El derecho de las personas a expresar con total libertad sus opiniones respecto de la vida pública del país, sus instituciones y sus gobernantes es la piedra angular de la existencia misma de las sociedades democráticas. La libertad de expresión tiene, en nuestro sistema constitucional, una posición preferente que alcanza su máximo nivel de protección cuando se trata de temas de interés público. Criticar, condenar, reprobar e incluso denostar a personas públicas e instituciones está dentro de los discursos que nuestra Constitución blinda de cualquier intento de acallamiento, porque forman parte del control que la ciudadanía ejerce sobre sus gobernantes.
La labor de los tribunales constitucionales no está exenta de ello. Por el contrario, en la medida en su legitimidad democrática no depende del resultado de las urnas, sino que descansa en la confianza que la ciudadanía deposite en ellos, debatir públicamente sobre su labor es de la mayor importancia.

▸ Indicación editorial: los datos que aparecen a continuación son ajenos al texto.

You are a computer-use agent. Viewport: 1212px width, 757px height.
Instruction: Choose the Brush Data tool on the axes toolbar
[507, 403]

Idealmente, el debate debería centrarse en los fallos. Los tribunales hablan a través de sus sentencias, por lo que el foco debería ponerse en los argumentos que las sustentan. La imparcialidad, la autonomía y la independencia judiciales no se demuestran dando la razón a una u otra parte, sino cuando los razonamientos en que descansa la sentencia son persuasivos, incluso para quien perdió.

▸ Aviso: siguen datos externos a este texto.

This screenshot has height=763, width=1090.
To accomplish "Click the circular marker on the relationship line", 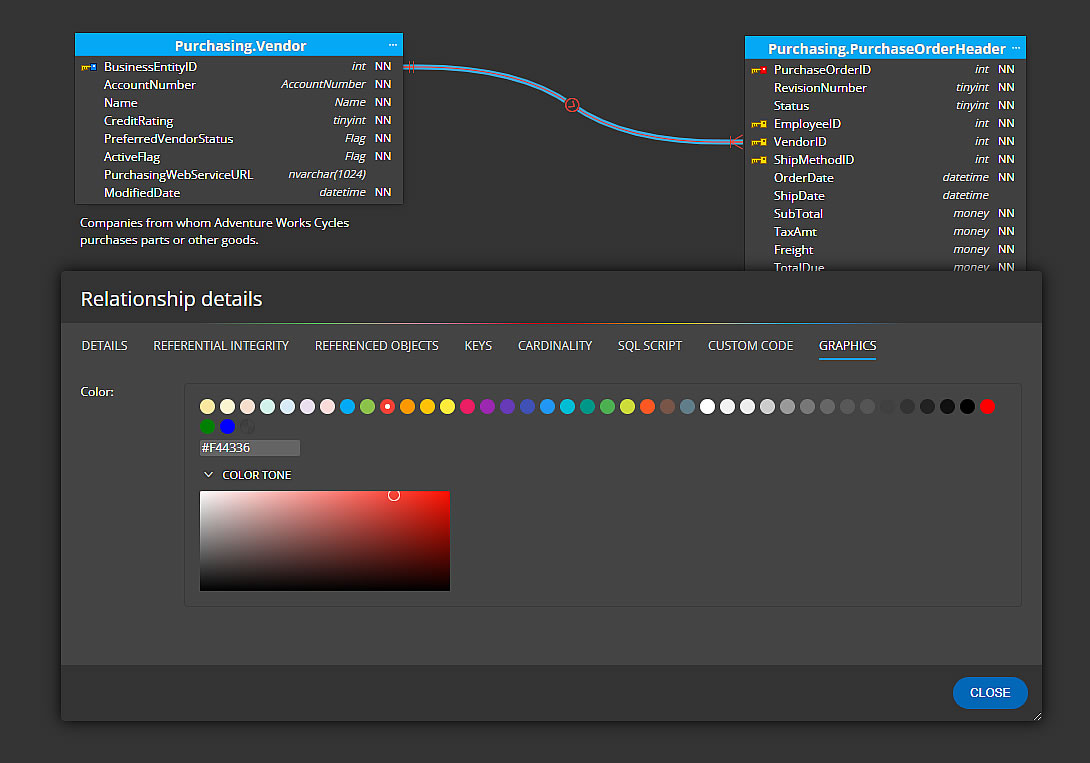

Lo cierto,. Para quienes se oponen al gobierno actual, la Corte parece tener el deber de derrotar todas aquellas medidas que no les placen. La independencia se ha condicionado al sentido de los fallos y se ha pretendido instalar la idea de un poder judicial capturado, que ha abdicado de su función equilibradora. No solo se exige que la Corte resuelva en el sentido que desean, sino que lo haga en los tiempos políticos que les son convenientes. Cuando no obtienen lo que desean, automáticamente acusan parcialidad. Paradójicamente, cuando es del gobierno de donde provienen las críticas —lo que por cierto desarticula la narrativa de la captura—, exigen que salgamos a condenarlas por antidemocráticas.
Todo esto forma parte del repertorio de artilugios con los que se busca chantajear a los jueces y orillarlos a impartir una justicia militante. Pero desde hace algún tiempo se ha buscado instalar un discurso que sencillamente parte de una falsedad: se atribuye a la Corte y concretamente a su presidencia, una intención deliberada de detener los asuntos que son relevantes para el gobierno.
Este discurso parte de un desconocimiento de la forma de trabajo y los procesos internos de la Corte. Cada ministro o ministra es libre de dedicar a los asuntos el tiempo de estudio que la dificultad del caso amerite. Los tiempos de la Corte no son los tiempos de la política. Recibimos el año pasado 12 mil asuntos, de los cuales unos 3 mil 500 se resolvieron mediante sentencia y más de 9 mil mediante acuerdo. La gran mayoría de estos asuntos representan la última esperanza para las personas; la última oportunidad para salvaguardar su patrimonio, su libertad o su dignidad. Hacer de lado estos asuntos para ajustarse a una agenda política particular, sería una verdadera captura y sería, sobre todo, una injusticia.
La Corte está haciendo su trabajo con diligencia y responsabilidad, al margen del poder político y del poder mediático. Entiendo que la narrativa de una Corte sumisa pueda servir a ciertos intereses políticos, pero como cabeza del Poder Judicial federal es mi deber apuntar que tales críticas, cuando se sustentan en hechos falsos, afectan la legitimidad de la Corte y dañan profundamente la democracia. Es mi deber aclarar que son señalamientos sin sustento y de mala fe.
Como servidor público, debo tolerar la crítica y así lo he hecho siempre, hasta en los momentos más difíciles de mi carrera. Pero como presidente de la Corte me corresponde defender la integridad de la institución frente a los ataques que no buscan sino apropiarse de ella.